Estuaries like the Indian River Lagoon, where freshwater meets the ocean, are delicate ecosystems that can suffer when certain conditions change: including the lagoon’s salinity, or saltiness. For example, certain types of fish eggs will float or sink, depending on the water’s salinity, according to a report about the lagoon published in 2007 by the U.S. Environmental Protection Agency (EPA).
That EPA report pointed specifically to increased development and the resulting “large volumes of freshwater discharges” as a major reason for the lagoon’s deteriorating health.

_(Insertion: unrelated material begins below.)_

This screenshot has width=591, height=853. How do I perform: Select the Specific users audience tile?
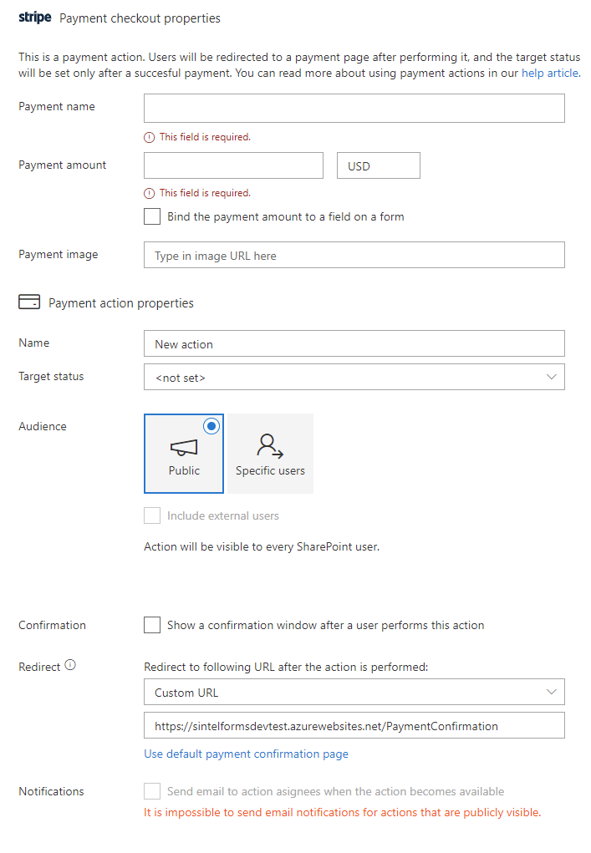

Although those discharges often carry harmful pollutants, excessive freshwater in itself also poses a threat to the lagoon, per the report.
There are many different ongoing efforts to improve and protect the Indian River Lagoon, including via Brevard County’s Save Our Indian River Lagoon (SOIRL) program, funded by a half-cent sales tax that county voters approved in 2016.
The SOIRL program identifies stormwater as the second-largest source of pollution to the lagoon, and includes stormwater system upgrades as a priority. But Myjak and other advocates say currently, there isn’t enough scientific data to determine how much freshwater is entering the lagoon, due to a lack of systematic monitoring.
“You have to measure it to understand it, and you have to understand it to be able to control it,” Myjak said, referencing a mantra he often heard during his former life working on network infrastructure projects for NASA.
“It has to begin with metering and measuring,” Myjak said. “We have to understand what's happening, with a critical eye and an honest look. No politics.”